Maj był wyjątkowo udany dla marki obchodzącej w tym roku 115-lecie. Nad Wisłą wydano 185 dowodów rejestracyjnych na nowe Alfy Romeo, co oznacza niemal podwojenie sprzedaży w porównaniu z majem 2024 r. Najtańszy SUV w jej ofercie, czyli Junior miał w tym ważnym udział, notując 61 rejestracji. Niemal taki sam wynik, bo 60 szt. uzyskał większy SUV Stelvio, notując wzrost o 62 proc. Lepiej niż rok temu (+41 proc.) sprzedawała się też Giulia (38 szt.).

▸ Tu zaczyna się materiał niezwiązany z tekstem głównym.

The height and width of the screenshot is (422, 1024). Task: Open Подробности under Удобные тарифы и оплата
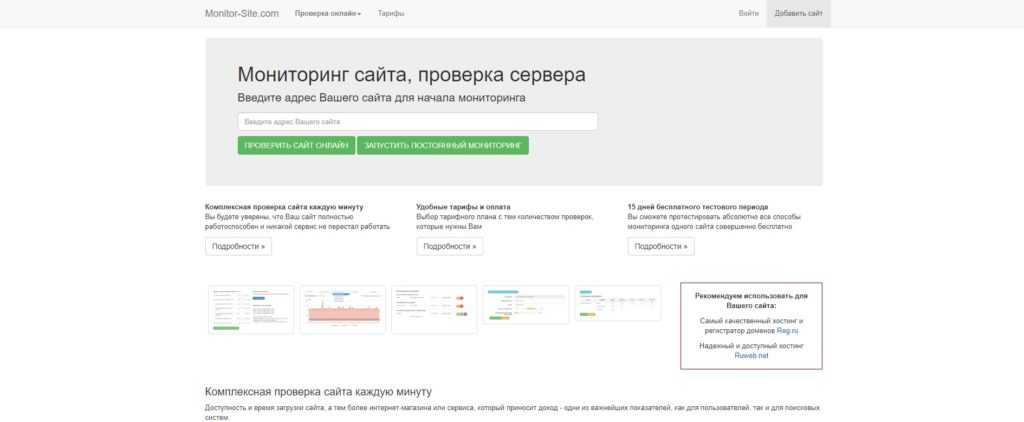(x=450, y=246)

Po 5 miesiącach Alfa Romeo ma 891 rejestracji w segmencie premium. To oznacza, że sprzedaż wzrosła o niemal połowę (+49 proc.). Największa w tym zasługa Alfy Romeo Junior, która od stycznia uzyskała już 336 rejestracji. Alfa Romeo Stelvio po maju może pochwalić się 250 rejestracjami. Natomiast do dwusetki dobija już Alfa Romeo Giulia (192 szt.). Wzrosty sprzedaży w Polsce wpisują się zresztą w ogólny trend towarzyszący włoskiej marce. Po pierwszym kwartale globalna sprzedaż marki wzrosła o 29 proc.

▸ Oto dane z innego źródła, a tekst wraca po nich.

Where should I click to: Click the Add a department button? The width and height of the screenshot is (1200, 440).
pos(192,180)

Co wpływa na sukces Alfy Romeo Junior?
Udane wejście na rynek tego modelu nie jest przypadkowe. Przede wszystkim Junior plasuje się w segmencie B-SUV, który mocno zyskuje na popularności. Oprócz tego w ofercie są nie tylko wersje hybrydowe, ale i elektryczne. Te z kolei, dzięki rządowym dopłatom można mieć już od 590 zł netto miesięcznie. Oprócz tego, auto w wersji spalinowej (miękka hybryda) oferuje wciąż unikatowy w segmencie B-SUV napęd na 4 koła (Q4). Polskie ceny Alfy Romeo Junior zaczynają się w tym roku od 131 700 zł brutto.